- [What needs to be done]: Reproduce each line from the first in the data through the line that contains "[button] (1416, 60)" exactly; give nothing else.

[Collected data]
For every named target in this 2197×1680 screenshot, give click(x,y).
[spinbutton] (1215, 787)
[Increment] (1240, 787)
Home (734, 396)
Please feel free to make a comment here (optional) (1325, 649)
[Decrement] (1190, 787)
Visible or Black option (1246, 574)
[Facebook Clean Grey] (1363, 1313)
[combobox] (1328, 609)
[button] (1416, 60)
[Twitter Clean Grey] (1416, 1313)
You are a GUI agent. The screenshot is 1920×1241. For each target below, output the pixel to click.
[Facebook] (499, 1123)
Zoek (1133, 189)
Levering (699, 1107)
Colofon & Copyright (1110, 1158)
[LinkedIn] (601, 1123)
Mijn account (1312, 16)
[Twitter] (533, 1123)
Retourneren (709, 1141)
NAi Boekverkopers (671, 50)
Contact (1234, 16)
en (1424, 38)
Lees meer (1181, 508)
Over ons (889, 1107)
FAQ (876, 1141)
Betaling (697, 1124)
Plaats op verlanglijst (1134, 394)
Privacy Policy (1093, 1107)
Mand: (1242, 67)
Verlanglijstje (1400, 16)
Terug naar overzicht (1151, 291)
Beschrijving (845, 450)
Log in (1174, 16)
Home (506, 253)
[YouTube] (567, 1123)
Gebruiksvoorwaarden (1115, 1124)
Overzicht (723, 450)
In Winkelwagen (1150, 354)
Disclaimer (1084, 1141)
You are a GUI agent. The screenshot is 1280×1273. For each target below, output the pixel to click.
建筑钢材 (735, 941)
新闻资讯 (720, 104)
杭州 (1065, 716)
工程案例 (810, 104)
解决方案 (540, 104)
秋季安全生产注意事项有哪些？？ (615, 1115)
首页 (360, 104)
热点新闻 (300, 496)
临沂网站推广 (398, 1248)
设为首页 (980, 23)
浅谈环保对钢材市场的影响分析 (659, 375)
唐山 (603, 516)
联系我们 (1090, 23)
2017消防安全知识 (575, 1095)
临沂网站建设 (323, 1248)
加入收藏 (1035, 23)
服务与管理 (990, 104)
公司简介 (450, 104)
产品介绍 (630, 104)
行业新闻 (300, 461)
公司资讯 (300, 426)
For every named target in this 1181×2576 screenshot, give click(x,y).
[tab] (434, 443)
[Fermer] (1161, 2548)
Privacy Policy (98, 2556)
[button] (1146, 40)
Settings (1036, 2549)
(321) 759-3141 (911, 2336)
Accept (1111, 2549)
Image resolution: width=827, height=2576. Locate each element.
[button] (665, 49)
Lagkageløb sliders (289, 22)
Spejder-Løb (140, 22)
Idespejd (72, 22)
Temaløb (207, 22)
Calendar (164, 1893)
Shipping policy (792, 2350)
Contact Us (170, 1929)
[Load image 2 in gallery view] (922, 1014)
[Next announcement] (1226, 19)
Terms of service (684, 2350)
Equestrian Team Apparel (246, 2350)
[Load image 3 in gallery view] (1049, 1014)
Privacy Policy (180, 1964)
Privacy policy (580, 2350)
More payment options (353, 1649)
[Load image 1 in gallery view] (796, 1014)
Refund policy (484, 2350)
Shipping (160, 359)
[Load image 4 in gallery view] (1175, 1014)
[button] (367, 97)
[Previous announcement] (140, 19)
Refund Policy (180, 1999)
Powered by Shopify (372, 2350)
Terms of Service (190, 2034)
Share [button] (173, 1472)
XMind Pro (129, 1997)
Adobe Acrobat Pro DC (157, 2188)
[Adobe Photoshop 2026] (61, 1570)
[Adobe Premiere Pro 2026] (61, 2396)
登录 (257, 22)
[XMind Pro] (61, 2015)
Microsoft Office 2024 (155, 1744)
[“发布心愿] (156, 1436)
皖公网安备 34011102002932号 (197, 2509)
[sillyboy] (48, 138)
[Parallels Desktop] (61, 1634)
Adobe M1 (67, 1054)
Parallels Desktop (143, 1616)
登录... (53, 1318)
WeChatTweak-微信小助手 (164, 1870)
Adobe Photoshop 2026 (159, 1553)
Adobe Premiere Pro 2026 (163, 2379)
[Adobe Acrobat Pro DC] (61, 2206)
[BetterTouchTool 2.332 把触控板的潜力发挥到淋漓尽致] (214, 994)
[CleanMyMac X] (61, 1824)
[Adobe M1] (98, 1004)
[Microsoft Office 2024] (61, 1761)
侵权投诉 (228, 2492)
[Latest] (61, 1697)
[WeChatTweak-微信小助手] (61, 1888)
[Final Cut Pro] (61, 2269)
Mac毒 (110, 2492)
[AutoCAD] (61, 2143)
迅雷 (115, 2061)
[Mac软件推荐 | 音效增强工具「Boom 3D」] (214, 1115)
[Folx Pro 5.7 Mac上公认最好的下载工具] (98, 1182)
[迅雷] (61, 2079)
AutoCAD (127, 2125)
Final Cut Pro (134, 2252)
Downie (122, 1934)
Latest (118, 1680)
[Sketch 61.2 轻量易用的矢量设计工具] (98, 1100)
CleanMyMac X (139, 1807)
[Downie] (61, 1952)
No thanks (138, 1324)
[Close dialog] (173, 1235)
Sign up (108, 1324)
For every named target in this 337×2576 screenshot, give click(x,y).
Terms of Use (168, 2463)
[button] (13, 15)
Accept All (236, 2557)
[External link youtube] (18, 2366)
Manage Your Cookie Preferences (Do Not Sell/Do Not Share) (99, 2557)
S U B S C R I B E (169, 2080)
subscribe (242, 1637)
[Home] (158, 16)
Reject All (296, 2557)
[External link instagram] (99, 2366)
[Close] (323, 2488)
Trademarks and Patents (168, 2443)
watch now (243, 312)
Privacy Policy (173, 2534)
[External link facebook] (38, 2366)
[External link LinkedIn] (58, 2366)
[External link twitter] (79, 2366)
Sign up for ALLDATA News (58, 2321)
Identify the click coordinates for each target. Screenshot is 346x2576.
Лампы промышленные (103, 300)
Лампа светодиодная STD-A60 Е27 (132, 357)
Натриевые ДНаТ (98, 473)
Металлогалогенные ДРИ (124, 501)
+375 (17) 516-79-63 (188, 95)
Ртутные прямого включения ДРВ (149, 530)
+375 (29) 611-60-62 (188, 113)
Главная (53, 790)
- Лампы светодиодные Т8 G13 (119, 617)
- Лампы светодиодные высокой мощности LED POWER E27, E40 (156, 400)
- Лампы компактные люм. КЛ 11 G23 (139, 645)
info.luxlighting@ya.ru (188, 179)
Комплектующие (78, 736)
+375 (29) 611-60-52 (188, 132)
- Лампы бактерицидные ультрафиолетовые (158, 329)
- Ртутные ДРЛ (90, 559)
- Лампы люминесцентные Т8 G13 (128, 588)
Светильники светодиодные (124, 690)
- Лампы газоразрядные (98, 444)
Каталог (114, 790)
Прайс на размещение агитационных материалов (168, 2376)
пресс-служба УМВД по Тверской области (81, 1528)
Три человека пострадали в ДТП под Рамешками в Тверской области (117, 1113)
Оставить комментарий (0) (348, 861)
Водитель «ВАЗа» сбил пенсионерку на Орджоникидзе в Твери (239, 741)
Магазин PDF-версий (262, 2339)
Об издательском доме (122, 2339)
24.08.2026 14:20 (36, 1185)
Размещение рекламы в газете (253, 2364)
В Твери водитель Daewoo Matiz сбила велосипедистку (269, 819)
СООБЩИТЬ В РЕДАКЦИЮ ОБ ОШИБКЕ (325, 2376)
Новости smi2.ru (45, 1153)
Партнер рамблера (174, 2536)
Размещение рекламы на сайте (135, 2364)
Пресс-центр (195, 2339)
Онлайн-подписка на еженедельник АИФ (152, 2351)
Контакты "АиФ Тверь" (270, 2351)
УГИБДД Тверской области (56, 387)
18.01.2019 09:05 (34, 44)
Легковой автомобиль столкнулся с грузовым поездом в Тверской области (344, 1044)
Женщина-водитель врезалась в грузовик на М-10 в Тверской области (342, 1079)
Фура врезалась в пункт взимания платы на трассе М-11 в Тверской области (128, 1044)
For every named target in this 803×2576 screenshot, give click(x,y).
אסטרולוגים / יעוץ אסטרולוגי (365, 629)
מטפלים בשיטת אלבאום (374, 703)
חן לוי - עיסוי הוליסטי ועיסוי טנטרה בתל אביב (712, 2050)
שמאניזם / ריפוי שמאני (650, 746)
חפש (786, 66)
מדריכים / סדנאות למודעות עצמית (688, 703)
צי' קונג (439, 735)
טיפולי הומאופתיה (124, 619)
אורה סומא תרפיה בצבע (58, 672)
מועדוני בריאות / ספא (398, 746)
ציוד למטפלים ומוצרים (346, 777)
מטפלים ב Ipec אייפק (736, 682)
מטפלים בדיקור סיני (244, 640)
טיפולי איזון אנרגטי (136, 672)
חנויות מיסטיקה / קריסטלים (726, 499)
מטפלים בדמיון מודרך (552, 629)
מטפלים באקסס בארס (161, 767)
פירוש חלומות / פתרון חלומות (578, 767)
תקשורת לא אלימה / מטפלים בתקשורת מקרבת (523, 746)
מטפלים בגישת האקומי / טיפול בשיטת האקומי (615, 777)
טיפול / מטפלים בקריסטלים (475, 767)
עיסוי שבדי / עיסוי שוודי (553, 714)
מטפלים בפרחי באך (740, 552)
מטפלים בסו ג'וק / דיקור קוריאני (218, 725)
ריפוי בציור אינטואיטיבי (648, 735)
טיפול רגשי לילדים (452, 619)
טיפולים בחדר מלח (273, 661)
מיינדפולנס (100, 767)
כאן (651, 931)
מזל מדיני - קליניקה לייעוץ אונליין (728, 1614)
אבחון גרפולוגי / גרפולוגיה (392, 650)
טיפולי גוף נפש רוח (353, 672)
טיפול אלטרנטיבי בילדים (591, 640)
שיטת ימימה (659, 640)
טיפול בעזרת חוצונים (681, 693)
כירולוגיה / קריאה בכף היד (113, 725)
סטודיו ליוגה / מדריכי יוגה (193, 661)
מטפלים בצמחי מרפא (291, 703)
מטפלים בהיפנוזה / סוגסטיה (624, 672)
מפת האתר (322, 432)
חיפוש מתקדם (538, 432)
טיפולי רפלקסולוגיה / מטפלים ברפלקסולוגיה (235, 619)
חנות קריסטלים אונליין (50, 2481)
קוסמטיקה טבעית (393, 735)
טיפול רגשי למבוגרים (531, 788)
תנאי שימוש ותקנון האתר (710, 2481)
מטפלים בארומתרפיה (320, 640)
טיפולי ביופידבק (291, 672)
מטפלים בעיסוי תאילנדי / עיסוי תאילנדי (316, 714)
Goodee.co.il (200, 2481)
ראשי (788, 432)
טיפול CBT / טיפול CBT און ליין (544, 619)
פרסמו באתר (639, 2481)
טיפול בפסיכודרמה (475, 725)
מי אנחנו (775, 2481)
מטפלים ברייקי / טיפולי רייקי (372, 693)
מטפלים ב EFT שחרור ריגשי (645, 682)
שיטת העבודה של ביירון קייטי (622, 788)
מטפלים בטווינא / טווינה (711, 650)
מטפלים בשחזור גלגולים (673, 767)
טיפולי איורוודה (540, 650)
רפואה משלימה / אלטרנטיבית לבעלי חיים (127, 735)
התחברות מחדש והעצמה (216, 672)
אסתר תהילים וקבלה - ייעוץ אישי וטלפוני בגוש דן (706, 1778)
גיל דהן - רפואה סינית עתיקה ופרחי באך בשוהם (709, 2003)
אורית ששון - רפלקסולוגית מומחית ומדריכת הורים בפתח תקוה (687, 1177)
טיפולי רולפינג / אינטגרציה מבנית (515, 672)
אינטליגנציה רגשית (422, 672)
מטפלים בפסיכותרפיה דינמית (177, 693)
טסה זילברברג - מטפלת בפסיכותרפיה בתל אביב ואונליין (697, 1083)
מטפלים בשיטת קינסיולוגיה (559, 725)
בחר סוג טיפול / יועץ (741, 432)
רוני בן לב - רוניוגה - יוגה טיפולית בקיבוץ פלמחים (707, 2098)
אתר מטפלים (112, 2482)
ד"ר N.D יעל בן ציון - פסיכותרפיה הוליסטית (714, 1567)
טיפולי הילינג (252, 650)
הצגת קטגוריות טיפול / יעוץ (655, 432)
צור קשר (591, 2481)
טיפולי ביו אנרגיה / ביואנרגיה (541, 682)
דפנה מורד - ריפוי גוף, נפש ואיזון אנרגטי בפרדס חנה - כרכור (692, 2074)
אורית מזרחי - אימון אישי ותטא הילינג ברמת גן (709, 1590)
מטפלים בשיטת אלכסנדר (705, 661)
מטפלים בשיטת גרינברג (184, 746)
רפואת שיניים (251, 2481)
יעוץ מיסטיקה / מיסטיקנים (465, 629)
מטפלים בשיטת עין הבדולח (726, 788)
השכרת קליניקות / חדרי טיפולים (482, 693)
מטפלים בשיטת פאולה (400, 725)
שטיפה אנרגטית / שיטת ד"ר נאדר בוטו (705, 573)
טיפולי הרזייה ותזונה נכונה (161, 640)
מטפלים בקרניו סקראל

- [Response area]:
For every named target in this 2197×1680 screenshot, give click(x,y).
[spinbutton] (1215, 787)
[Increment] (1240, 787)
Home (734, 396)
Please feel free to make a comment here (optional) (1325, 649)
[Decrement] (1190, 787)
Visible or Black option (1246, 574)
[Facebook Clean Grey] (1363, 1313)
[combobox] (1328, 609)
[button] (1416, 60)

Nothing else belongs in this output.